Sherifdean Tella, Head of Department of Economics, Olabisi Onabanjo University, said the country would have to ensure more private sector investment to reduce the need for more debts.
“The federal government should be more innovative and adopt more public-private partnership to fix key infrastructure challenges in the country. This will relieve the government of some challenges and ensure it focuses on other developmental issues that will spur growth,” Tella said.
He noted that the federal government could focus more on stopping leakages in all its various establishments.
“All revenue generating ministries department and agencies of the federal government must automate their operations. This will enable them to be more efficient and boost their fiscal revenues as well as facilitating its debt repayment,” he said.
Godwin Anono, President, Standard Shareholders Association of Nigeria (SSAN), said the federal government should invest in the mining sector to enhance its revenues.
“More investment in improving the business environment is imperative to attract more private capital into the sectors. Most states have natural resources that are yet to be harnessed. These can boost our fiscal revenues and reduce the need for borrowing,” Anono said.
He noted that the federal government should support the mining sector, to ensure it records above the six per cent which its currently contributes to the country’s Gross Domestic Products (GDP).
Also, Muda Yusuf, Chief Executive Officer, Center for the Promotion of Private Enterprise (CPPE), said the government could also reduce its expenditure so as not to incur more debts.
“Particularly, the recurrent expenditures which include overhead must be reviewed downward to check the need to further borrow. Too many items that are often budgeted are unnecessary and they are responsible for the deficit been experienced,” Tella said.
According to him, it is worrying that the debt and other developmental issues may be major challenges for the successive government.
“I’m really empathising for the incoming administration because the huge debt stock is a burden to the economy.
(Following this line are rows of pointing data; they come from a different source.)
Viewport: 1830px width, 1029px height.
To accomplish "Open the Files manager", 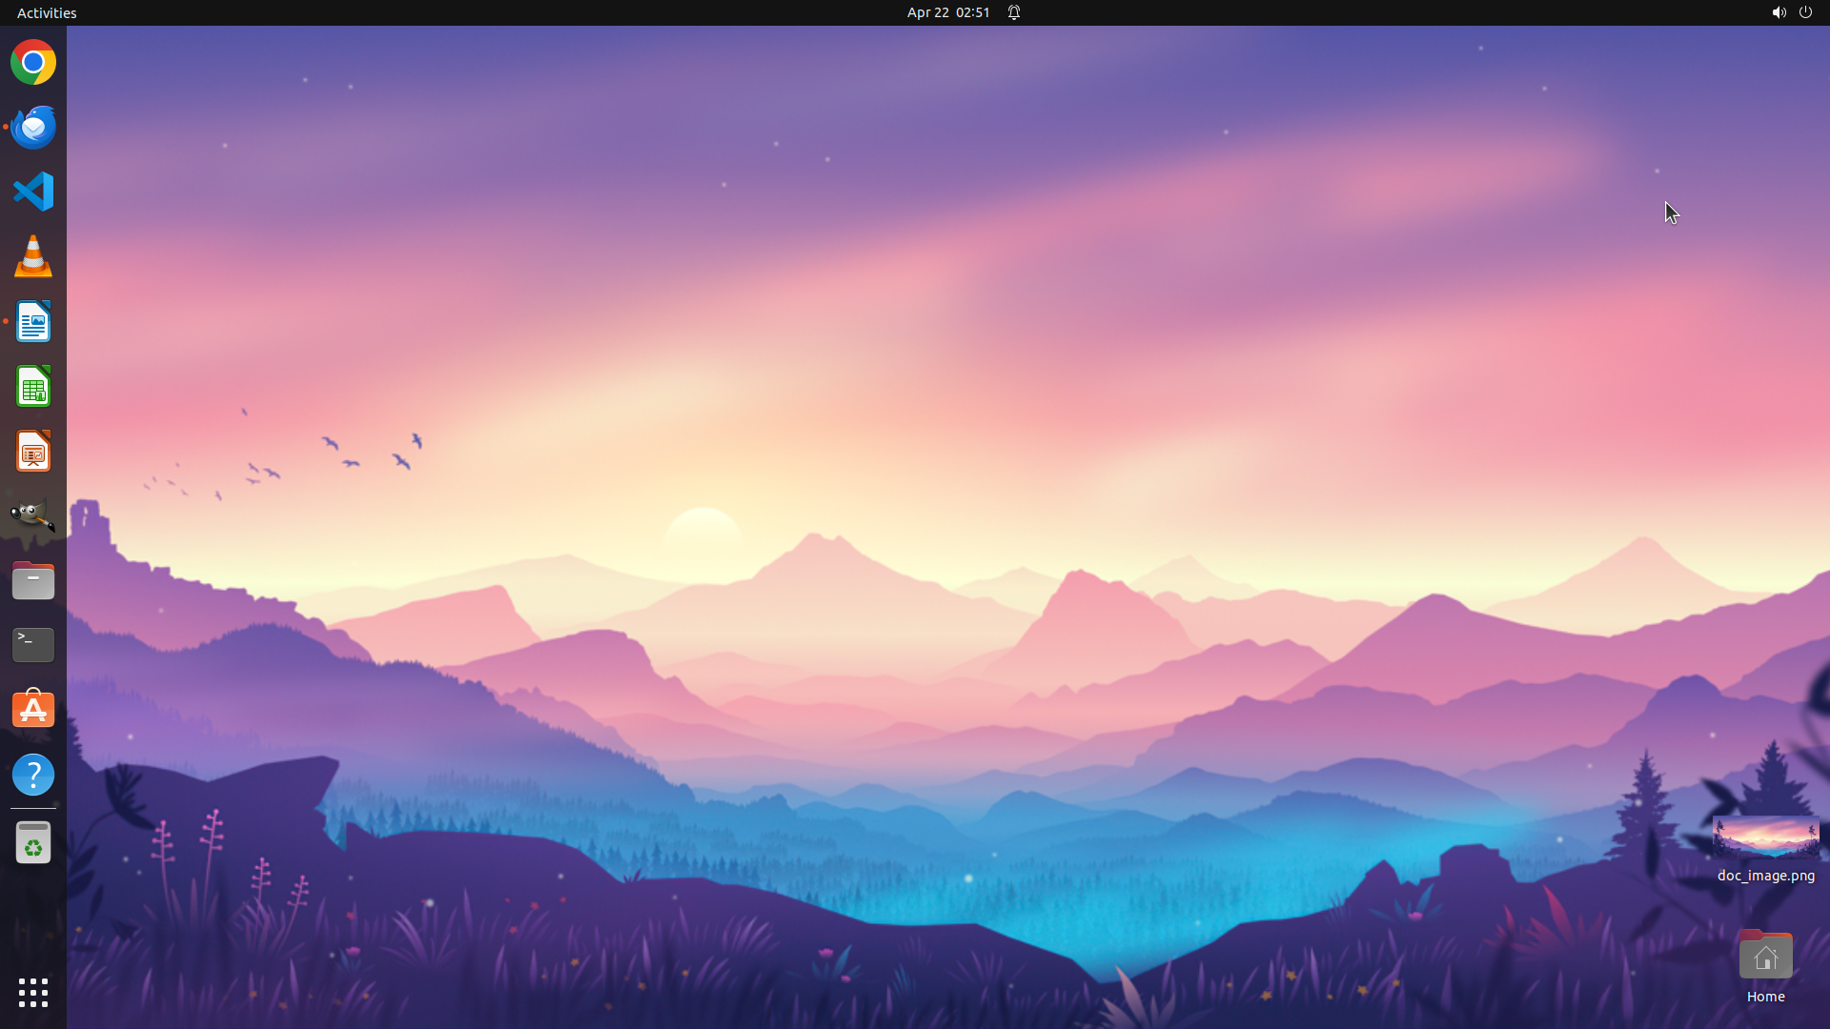I will click(x=33, y=580).
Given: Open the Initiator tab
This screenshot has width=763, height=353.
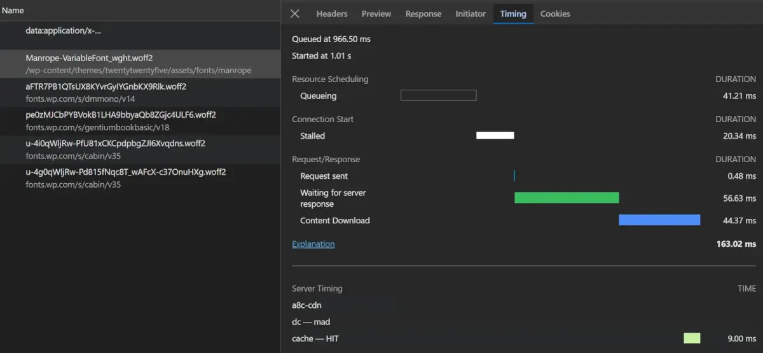Looking at the screenshot, I should 471,14.
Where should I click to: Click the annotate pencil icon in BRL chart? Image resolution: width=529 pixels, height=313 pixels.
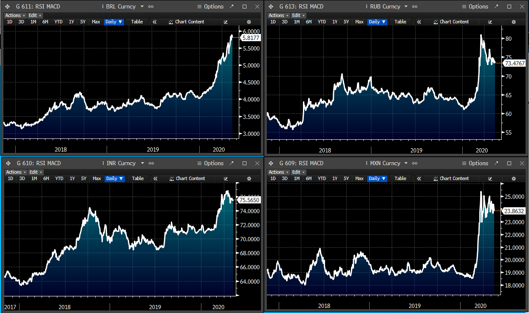(226, 22)
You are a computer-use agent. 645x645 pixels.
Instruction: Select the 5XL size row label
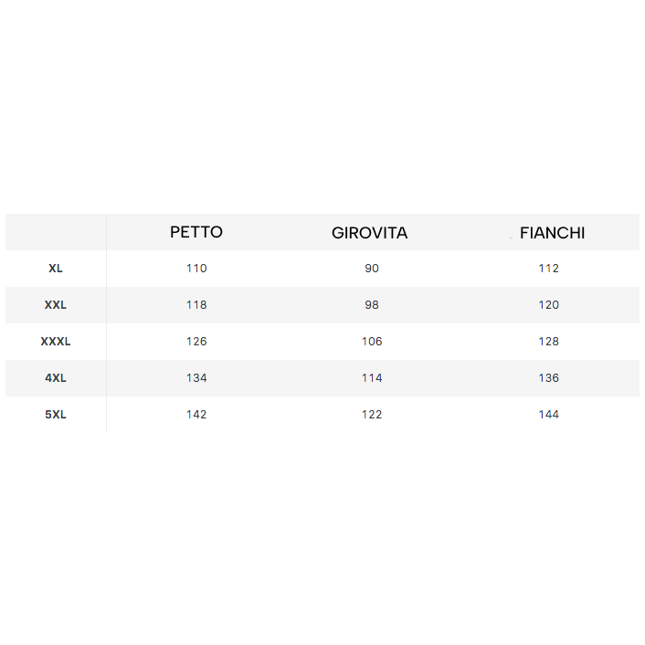click(56, 414)
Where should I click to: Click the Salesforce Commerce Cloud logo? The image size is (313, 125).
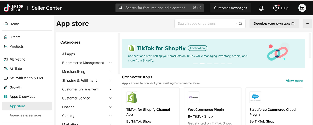(x=255, y=97)
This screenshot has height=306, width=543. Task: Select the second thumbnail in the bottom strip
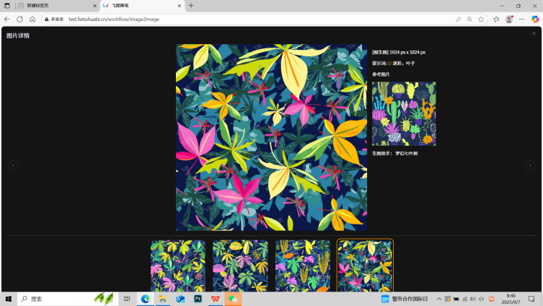pyautogui.click(x=240, y=266)
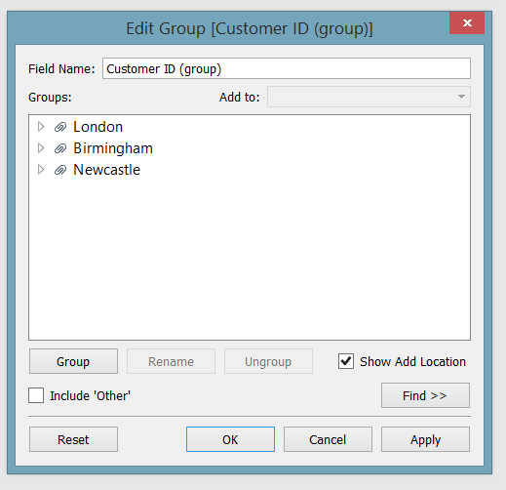Expand the Newcastle group triangle
Viewport: 506px width, 490px height.
pos(41,170)
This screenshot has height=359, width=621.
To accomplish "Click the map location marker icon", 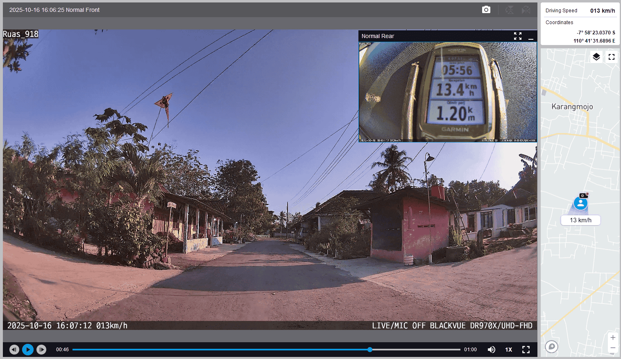I will click(580, 203).
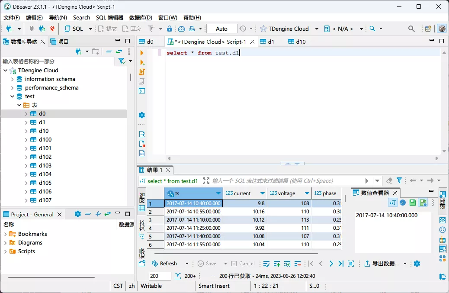Run the SQL statement with the execute arrow
Viewport: 449px width, 293px height.
(142, 53)
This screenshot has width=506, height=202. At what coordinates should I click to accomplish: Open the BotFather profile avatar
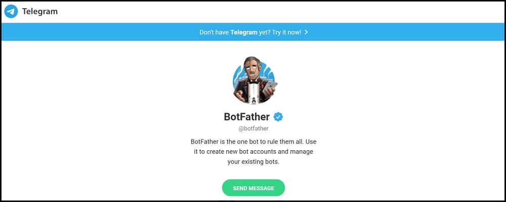(254, 80)
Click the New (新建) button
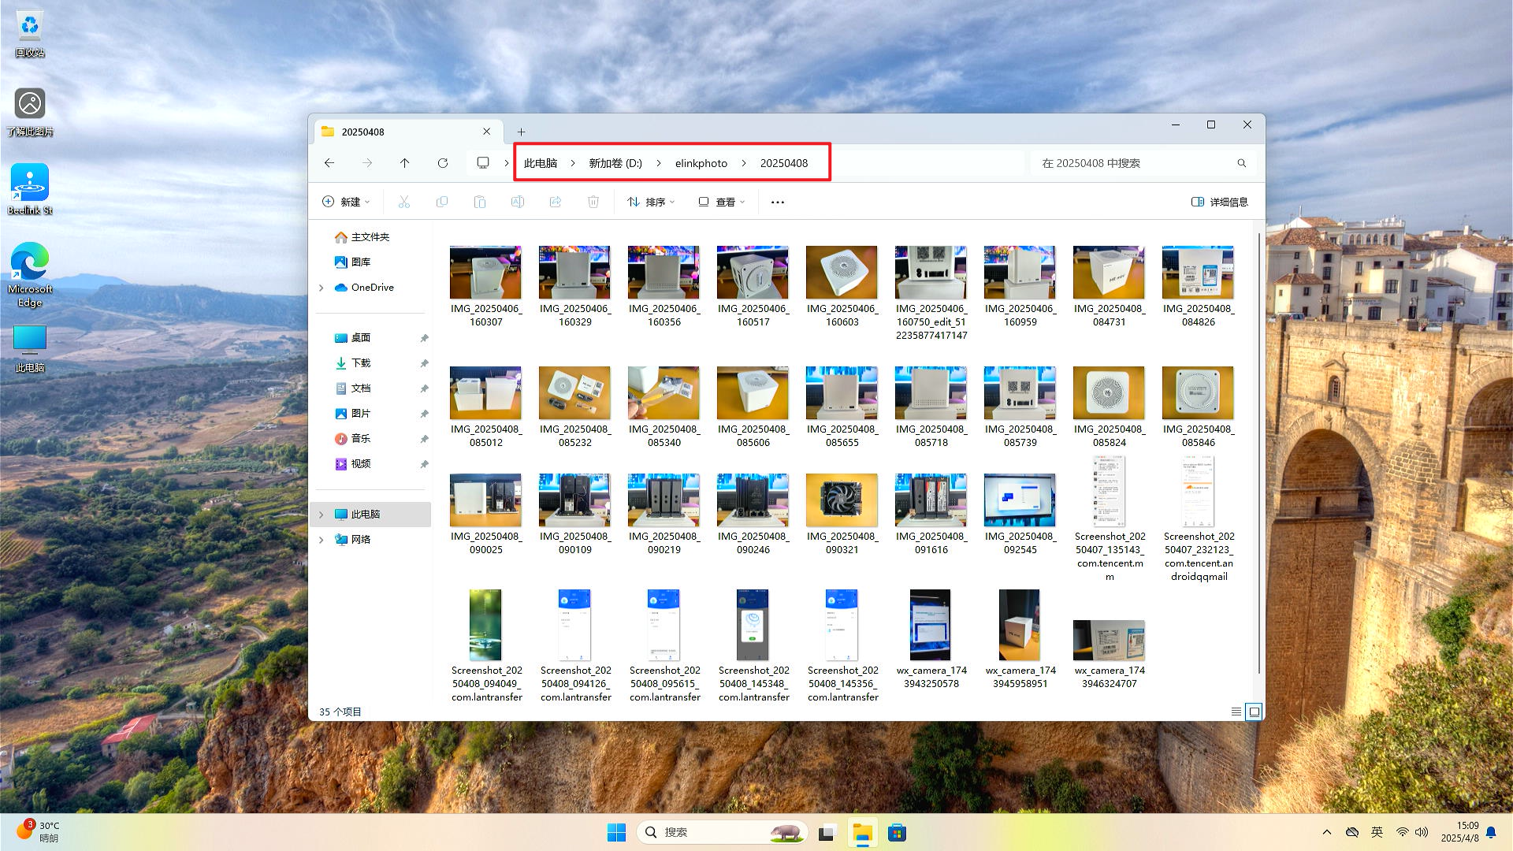 point(346,202)

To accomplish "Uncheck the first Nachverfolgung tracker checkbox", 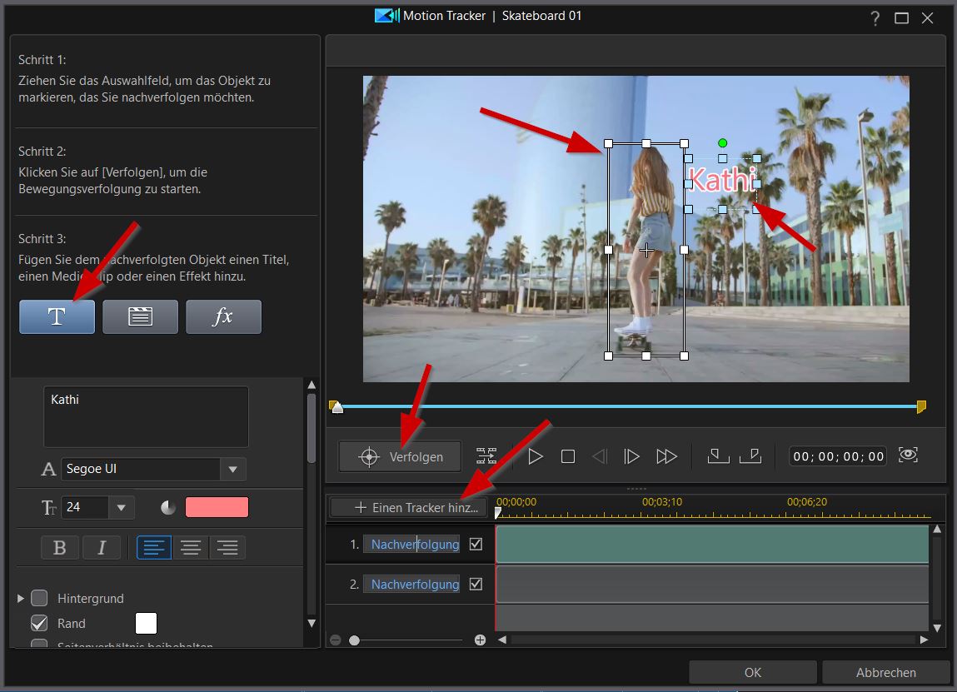I will (476, 544).
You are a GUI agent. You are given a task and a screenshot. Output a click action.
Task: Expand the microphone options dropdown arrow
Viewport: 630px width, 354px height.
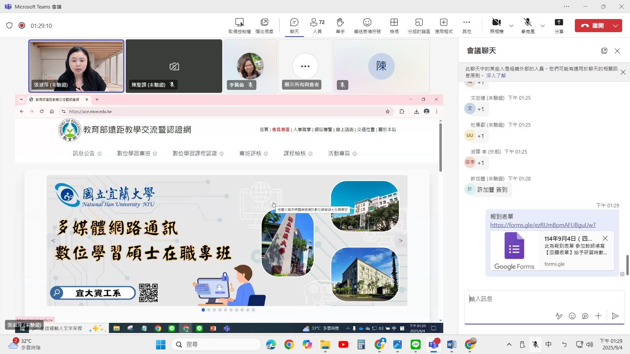point(543,26)
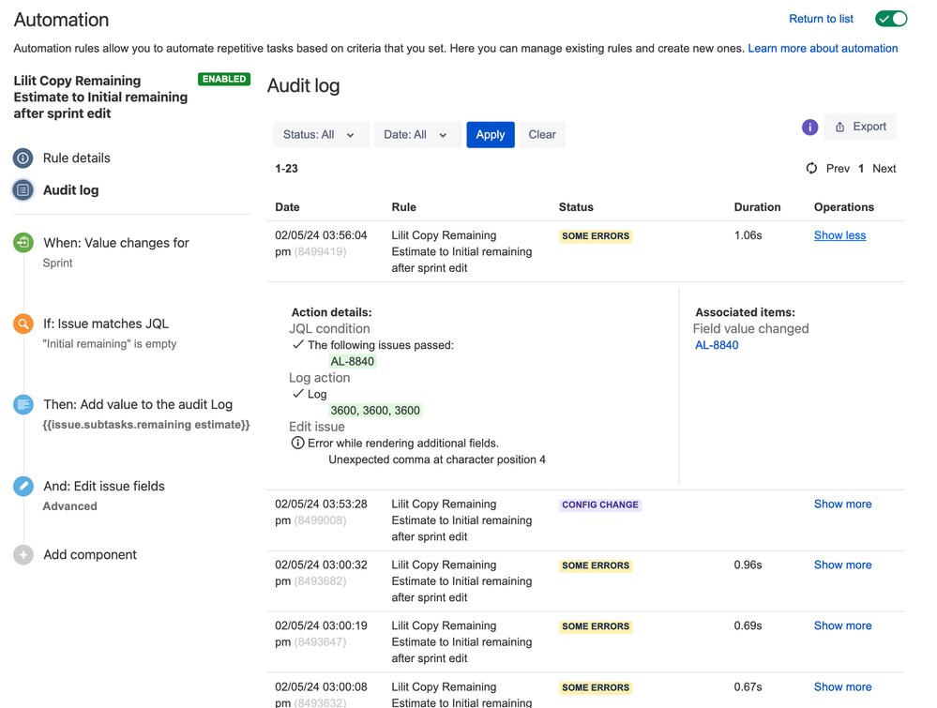Click the Apply filter button
The height and width of the screenshot is (708, 937).
pos(490,135)
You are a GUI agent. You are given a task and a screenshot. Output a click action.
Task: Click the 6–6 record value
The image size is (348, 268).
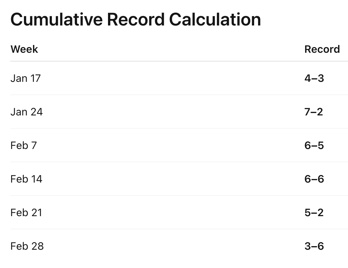(x=314, y=179)
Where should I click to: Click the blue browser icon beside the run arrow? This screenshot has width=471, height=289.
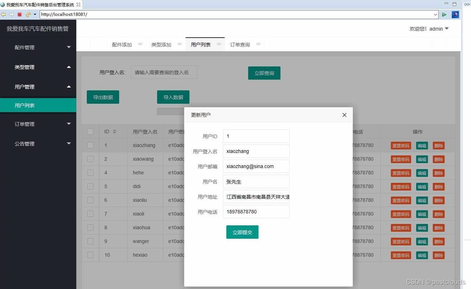click(455, 14)
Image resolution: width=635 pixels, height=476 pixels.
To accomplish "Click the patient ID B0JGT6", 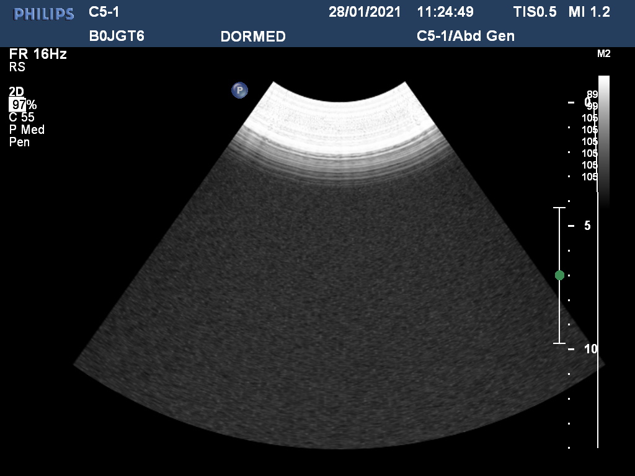I will point(117,36).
This, they have to contend with, especially at the expense of the nation’s declining governmental revenues and a tough economic climate in recent times,” he said.
NAN reports that the Nigeria’s Debt Management Office (DMO) said that the next administration would inherit a public debt of N77 trillion if the N23 trillion loans from the Central Bank of Nigeria (CBN) were securitised.
Its Director-General, Patience Oniha, noted that Nigeria’s total debt stock rose to N44.06 trillion as at September 2022.